Seiya Suzuki was a late scratch from the Cubs lineout, as the team announced to reporters (including Maddie Lee of the Chicago Sun-Times) that the outfielder was suffering from left oblique strain. More will be known about Suzuki once he completes some testing, although for now there are certainly concerns about his status given the fairly wide range of recovery times associated with oblique injuries. Even though Suzuki’s issue is relatively minor, it could create an immediate problem with his planned participation in Team Japan at the World Baseball Classic.
A sprained finger cost Suzuki about six weeks of his first MLB season, but he still hit a solid .262/.336/.433 with 14 homers in 446 plate appearances with the Cubs in 2022. will expect more from Suzuki in its second year. year (especially for a Cubs team that plans to be more competitive), but the first thing to do is make sure he’s healthy and that his oblique injury isn’t causing him to miss a lot of time.
A few more notes on the two Windy City teams…

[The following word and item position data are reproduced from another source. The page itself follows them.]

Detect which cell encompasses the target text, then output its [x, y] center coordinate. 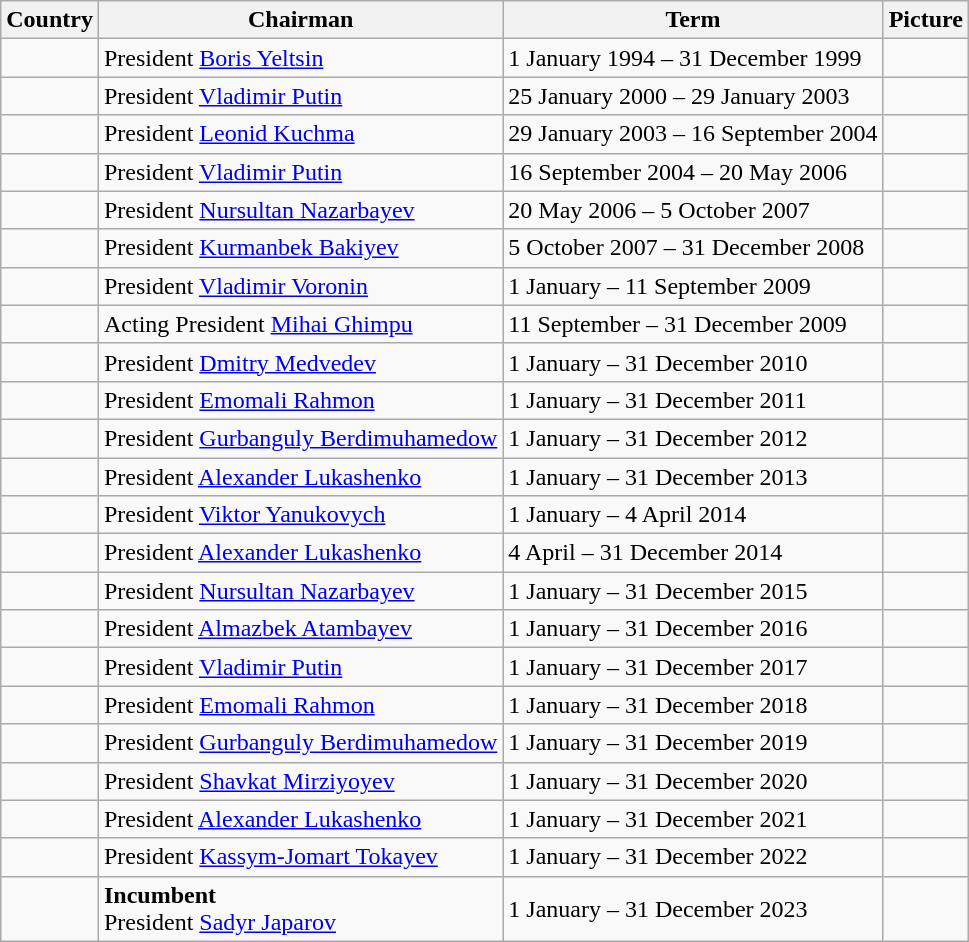
1 January – 31 December 2021 [693, 819]
1 January – 31 December 2013 [693, 477]
1 January – 31 December 2015 [693, 591]
President Boris Yeltsin [300, 58]
1 January 1994 – 31 December 1999 [693, 58]
President Kurmanbek Bakiyev [300, 248]
Chairman [300, 20]
11 September – 31 December 2009 [693, 324]
Term [693, 20]
1 January – 31 December 2012 [693, 438]
4 April – 31 December 2014 [693, 553]
President Dmitry Medvedev [300, 362]
President Shavkat Mirziyoyev [300, 781]
1 January – 31 December 2011 [693, 400]
President Viktor Yanukovych [300, 515]
1 January – 4 April 2014 [693, 515]
President Leonid Kuchma [300, 134]
1 January – 31 December 2019 [693, 743]
1 January – 11 September 2009 [693, 286]
President Kassym-Jomart Tokayev [300, 857]
President Almazbek Atambayev [300, 629]
Acting President Mihai Ghimpu [300, 324]
20 May 2006 – 5 October 2007 [693, 210]
1 January – 31 December 2016 [693, 629]
1 January – 31 December 2017 [693, 667]
29 January 2003 – 16 September 2004 [693, 134]
Picture [926, 20]
1 January – 31 December 2018 [693, 705]
1 January – 31 December 2020 [693, 781]
1 January – 31 December 2023 [693, 908]
25 January 2000 – 29 January 2003 [693, 96]
1 January – 31 December 2010 [693, 362]
5 October 2007 – 31 December 2008 [693, 248]
1 January – 31 December 2022 [693, 857]
IncumbentPresident Sadyr Japarov [300, 908]
President Vladimir Voronin [300, 286]
Country [50, 20]
16 September 2004 – 20 May 2006 [693, 172]
From the cell containing the given text, extract its center point as (X, Y) coordinate. 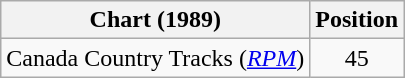
Chart (1989) (156, 20)
45 (357, 58)
Canada Country Tracks (RPM) (156, 58)
Position (357, 20)
Capture the cell that displays the provided text and extract its (x, y) central coordinate. 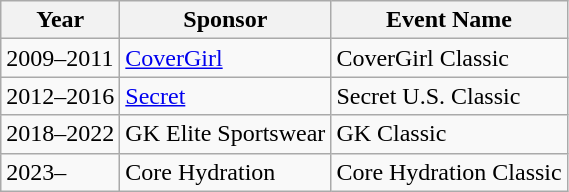
CoverGirl Classic (449, 58)
Sponsor (226, 20)
2012–2016 (60, 96)
GK Classic (449, 134)
Year (60, 20)
2018–2022 (60, 134)
Core Hydration Classic (449, 172)
Secret (226, 96)
CoverGirl (226, 58)
2009–2011 (60, 58)
GK Elite Sportswear (226, 134)
Event Name (449, 20)
Core Hydration (226, 172)
Secret U.S. Classic (449, 96)
2023– (60, 172)
Provide the [x, y] coordinate of the cell's center where the given text is located.  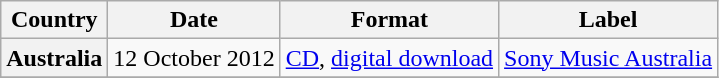
Australia [54, 58]
Country [54, 20]
CD, digital download [389, 58]
Date [194, 20]
Format [389, 20]
Sony Music Australia [608, 58]
Label [608, 20]
12 October 2012 [194, 58]
Capture the cell that displays the provided text and extract its [X, Y] central coordinate. 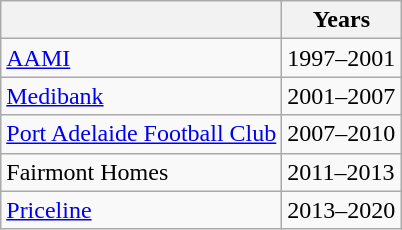
1997–2001 [342, 58]
2007–2010 [342, 134]
AAMI [142, 58]
Years [342, 20]
2011–2013 [342, 172]
2001–2007 [342, 96]
2013–2020 [342, 210]
Priceline [142, 210]
Medibank [142, 96]
Port Adelaide Football Club [142, 134]
Fairmont Homes [142, 172]
Identify which cell holds the provided text, then report its [X, Y] central coordinate. 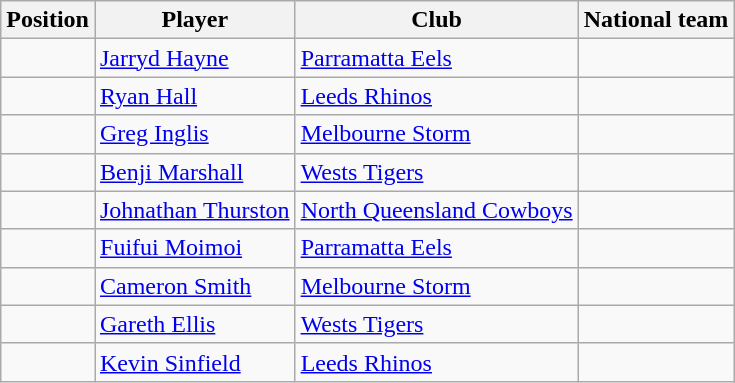
North Queensland Cowboys [436, 210]
Ryan Hall [194, 96]
Benji Marshall [194, 172]
Player [194, 20]
Cameron Smith [194, 286]
Fuifui Moimoi [194, 248]
National team [656, 20]
Kevin Sinfield [194, 362]
Jarryd Hayne [194, 58]
Greg Inglis [194, 134]
Johnathan Thurston [194, 210]
Club [436, 20]
Position [48, 20]
Gareth Ellis [194, 324]
Return the [x, y] coordinate for the center point of the cell that contains the specified text.  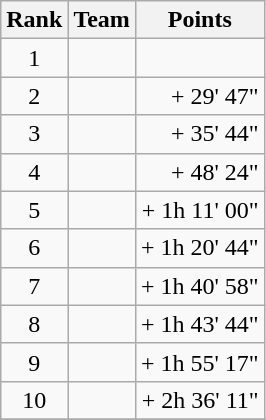
1 [34, 58]
Team [102, 20]
7 [34, 286]
+ 29' 47" [200, 96]
+ 1h 55' 17" [200, 362]
8 [34, 324]
+ 1h 20' 44" [200, 248]
+ 35' 44" [200, 134]
6 [34, 248]
5 [34, 210]
+ 48' 24" [200, 172]
+ 1h 11' 00" [200, 210]
Rank [34, 20]
+ 1h 43' 44" [200, 324]
Points [200, 20]
+ 1h 40' 58" [200, 286]
3 [34, 134]
10 [34, 400]
9 [34, 362]
2 [34, 96]
4 [34, 172]
+ 2h 36' 11" [200, 400]
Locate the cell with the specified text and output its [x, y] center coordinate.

- THE Dishes And Phillies were the other finalists for Jameson Taillonas Jon Heyman of the New York Post writes, Philadelphia offered Taillon little more than the four years and $68 million he received from the Cubs. From Taijuan walker signed with the Phils for four years and $72 million, it could be that the Phillies offered similar deals to both pitchers and either Walker accepted first or maybe Philadelphia Taillon went with Chicago’s offer in place. However, Taillon said that “Thought I was gonna be a Met for a whileindicating that New York was also a strong contender. The mutual interest between Taillon and the Cubs may have been the deciding factor, as “the Cubs made a very strong first impression“the first day of free agency, and the team”made it clear from day one that I was a top priority. If you can get excited and talk about pitching with me, it really works for me. They showed me a good plan. It was exciting.”
- THE White socks aim tentatively may as Garrett HookTommy John Rehab return date, according to MLB.com’s Sox-specific injuries and trades page. Hook underwent the TJ operation last April, so the 13-month layoff would fall within the usual recovery time from the procedure. The Sox have previously said Hook will work as a reliever when he returns, so he’ll need to develop less arm strength than a pitcher returning to a starting role. Hook should go from two bullpen sessions a week to one high-intensity bullpen session a week, with an eye on throwing in game action during extended spring training, then an assignment minor league rehab.